START SUPPLIED TEXT
# Surrogate...should I...could I?



## MomofIzzy

My twin uncles have both discovered their wives cannot get pregnant. They are all so devastated...they've tried multiple fertility drugs and a few other treatments with no luck. one has become pregnant 2x but miscarried both times. My heart breaks for them. I have one child, she's 7 months old. I always hear people say they will try to be a surrogate when they are done having children...I am 30 years old and in the process of a divorce. Yes I would like another but its no where in the near future. Has anyone been a surrogate then had their own child afterwards? I'm afraid of the bond between baby and I...how hard is it to walk away when you tell yourself the whole time its not your baby??? This has been heavy on my heart for over a year now...I just don't know if I could do it...I WANT to do it...
END SUPPLIED TEXT
### WHAT THIS EXERCISE ASKS
**A.** List every family member the writer of the surrogacy post mentions.
**B.** Write a continuation of the surrogacy forum post, beginning right after its final sentence.
The records that come after this point are separate material and are not part of the surrogacy post.
START LISTED ENTRIES
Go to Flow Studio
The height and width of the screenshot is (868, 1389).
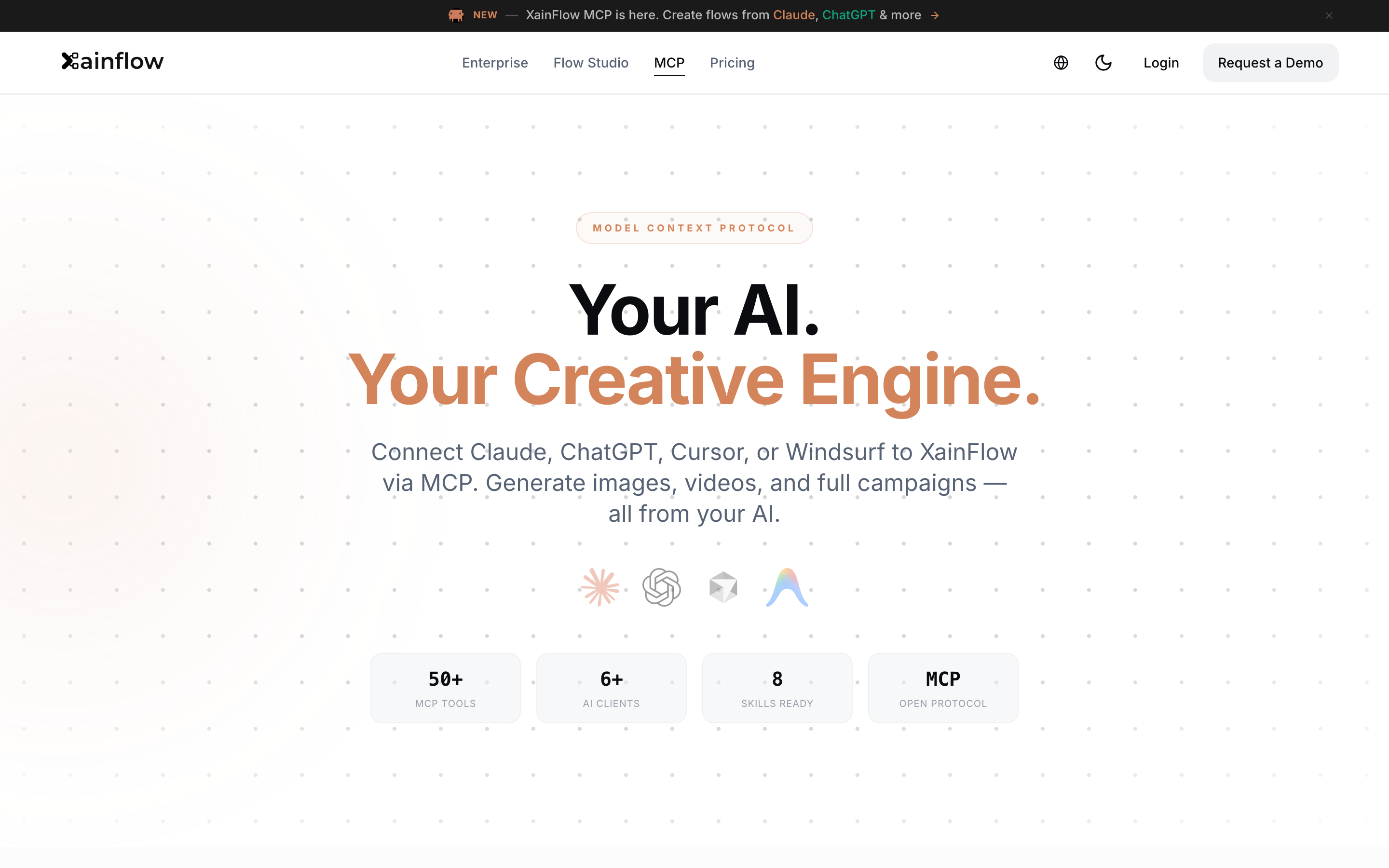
END LISTED ENTRIES
START LISTED ENTRIES
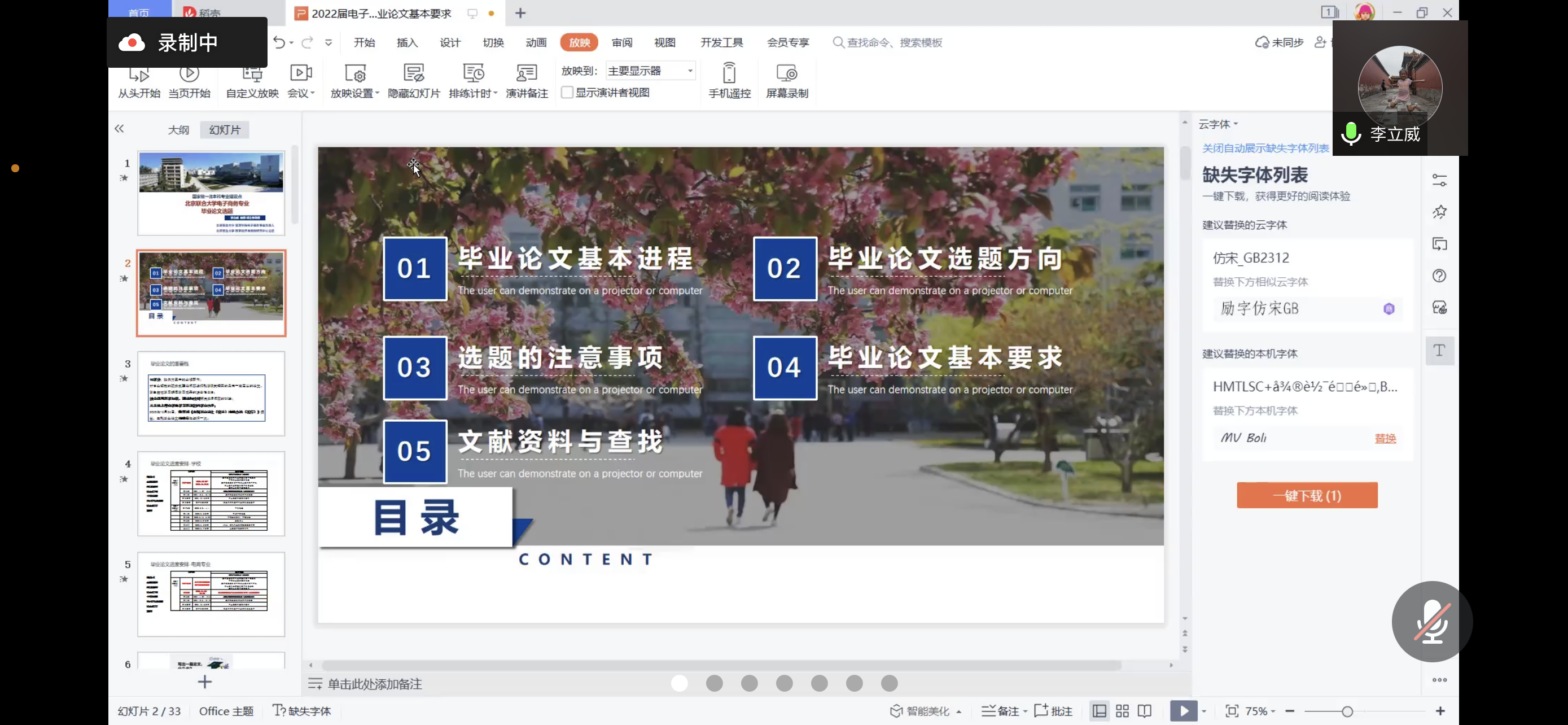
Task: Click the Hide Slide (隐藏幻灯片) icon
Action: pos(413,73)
END LISTED ENTRIES
START LISTED ENTRIES
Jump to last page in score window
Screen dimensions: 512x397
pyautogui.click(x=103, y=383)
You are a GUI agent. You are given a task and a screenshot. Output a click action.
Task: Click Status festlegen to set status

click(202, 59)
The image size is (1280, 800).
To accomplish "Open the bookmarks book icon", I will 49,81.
END LISTED ENTRIES
### ANSWERS GIVEN
**A.** The writer's twin uncles, the uncles' wives, and the writer's 7-month-old daughter.

**B.**
----------



## amjon

I don't know how I would feel about that. If it's for a relative at least you could see the baby regularly. Maybe they could agree to having the child stay with you for a bit of the year as her aunt?


----------



## Phantom710

Hi! My son is 9.5 months old right now, and I'm currently in legal contracts right now with a great set of parents I'll be surro-ing for in Sept.! I plan to have my own after :)

I think it's super wonderful, and if all sides are comfortable with it, I think it's usually pretty smooth.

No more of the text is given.